Divisés sur l'avenir de leur pays, les Syriens ont en commun la peur

Des Syriens de toutes confessions, appartenant surtout à la classe moyenne, partisans ou adversaires de Bachar al-Assad, se réunissent chaque semaine depuis le début de la contestation contre le régime pour exorciser un sentiment qui leur est commun: la peur.
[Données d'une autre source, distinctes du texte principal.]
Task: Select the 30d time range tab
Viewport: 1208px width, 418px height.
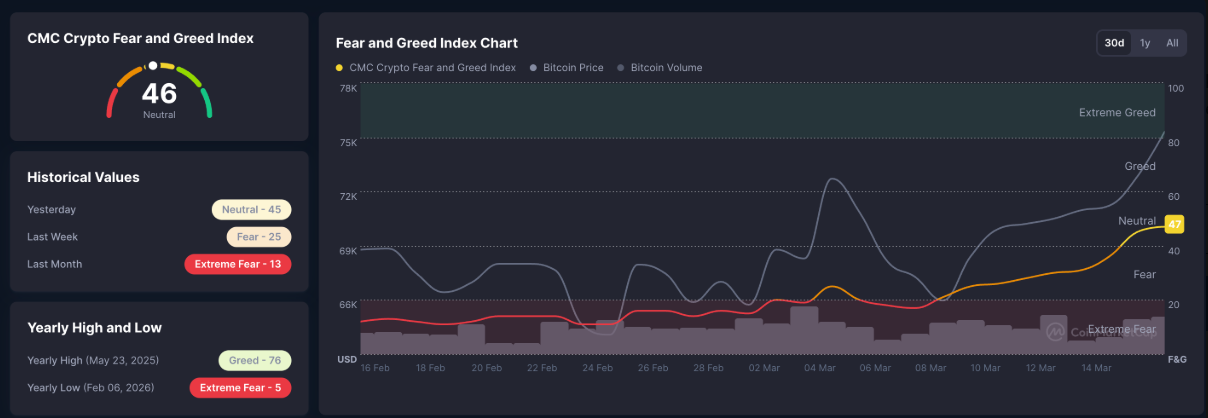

Selon une dépèche de l'AFP.

Photographe : Joseph Eid, AFP : Un char prend position dans une rue d'Oms, le 30 août 2011

Photographe : Joseph Eid, AFP :
Un char prend position dans une rue d'Oms, le 30 août 2011

 

"Le paradoxe c'est que tout le monde a peur en Syrie. Pourquoi le régime utilise la violence et la répression? Parce qu'il a peur de perdre le pouvoir. Et les gens qui manifestent, croyez-vous qu'ils n'ont pas peur? Ils ont très peur mais ils y vont quand même", assure la psychanalyste Rafah Nached, co-initiatrice du projet.

 

Au foyer jésuite, en plein coeur de Damas, le psychodrame commence chaque dimanche par une scène à laquelle prennent part six personnes parmi la cinquantaine de participants. Elles se placent au milieu de la salle et discutent à voix haute d'un thème pour lancer le débat. Cette fois-là, elles se focalisent sur la peur confessionnelle.

 

"Après l'attaque contre la mosquée al-Rifaï, j'ai commencé à paniquer pour moi et mes enfants. Moi, en tant qu'alaouite, j'ai des craintes de ce qui peut arriver. Il y a beaucoup d'évènements dangereux à caractère confessionnel en Syrie", soupire Fady, manifestement mal à l'aise sur sa chaise.

 

Samedi, à Kafar Sousseh, un quartier dans l'ouest de Damas, un manifestant a été tué et 10 autres ont été blessés, dont l'imam de la mosquée: cela s'est produit, selon l'Observatoire syrien des droits de l'Homme, lorsque les forces de sécurité ont dispersé à coups de gourdin une manifestation à la sortie de la mosquée sunnite al-Rifaï.

 

"J'ai alors eu peur que des gens ayant un fort sentiment ne fassent exploser la situation mais par chance cela ne s'est pas produit", reconnaît Fady.

 

La Syrie est un pays multiconfessionnel: les sunnites sont largement majoritaires, devant les alaouites qui sont au pouvoir, et les chrétiens.

 

"La population est consciente des risques d'affrontements confessionnels. Toi, tu supposes d'avance que les gens vont se venger mais ce n'est pas automatique. Le mouvement de contestation est pacifique et refuse de se laisser embarquer dans la violence sectaire", rétorque une participante druze, Mayssan.

 

"Moi, en revanche, je crains une intervention étrangère: cela mènera au découpage de notre pays à l'image de l'ancienne Yougoslavie", ajoute-t-elle

Zeina, une chrétienne, intervient alors d'un air timide: "Je pense que l'opposition est divisée entre ceux qui sont éclairés et conscients des enjeux, et toute une autre partie, à la fois plus religieuse et moins instruite".

 

La salle écoute avec attention. Tout à coup, Alaa, le chrétien, raconte son expérience récente. "J'avais des préjugés par mon éducation contre les musulmans car ma famille m'avait toujours répété qu'il ne fallait pas les recevoir à la maison. J'étais d'abord pour le régime; puis, après tous ces morts, je suis allé manifester", dit-il en parlant très vite comme s'il avait besoin d'extirper quelque chose de son corps.

 

"J'ai défilé à Douma, dans la banlieue de Damas, et ces gens, qu'on nous présentait comme de la racaille, m'ont caché alors que j'étais poursuivi par les agents de sécurité et que j'avais peur de tomber dans leurs mains", continue le jeune homme d'une vingtaine d'années.

 

Fin de la scène. Une minute de silence pour se concentrer, puis chaque participant peut parler à tour de rôle.

 

"La communication est passée entre l'inconscient du groupe et le participant alaouite. Les autres ont compris qu'il voulait être rassuré et c'est exactement ce que le groupe a fait", commente Mme Nached.

Pour le père Rami Elias, psychanalyste et responsable de la résidence jésuite qui accueille la réunion, "il n'est pas question de faire de la politique, mais de créer un espace où chacun peut parler de la peur qu'il ressent pour la partager et la canaliser afin qu'elle ne se transforme pas en violence".

 

"Aujourd'hui, un pas énorme a été réalisé du fait qu'ils ont pu nommer la peur par son nom: la peur confessionnelle, de manière plus directe. Mais il y a encore beaucoup à faire pour faire accepter la différence", estime-t-il.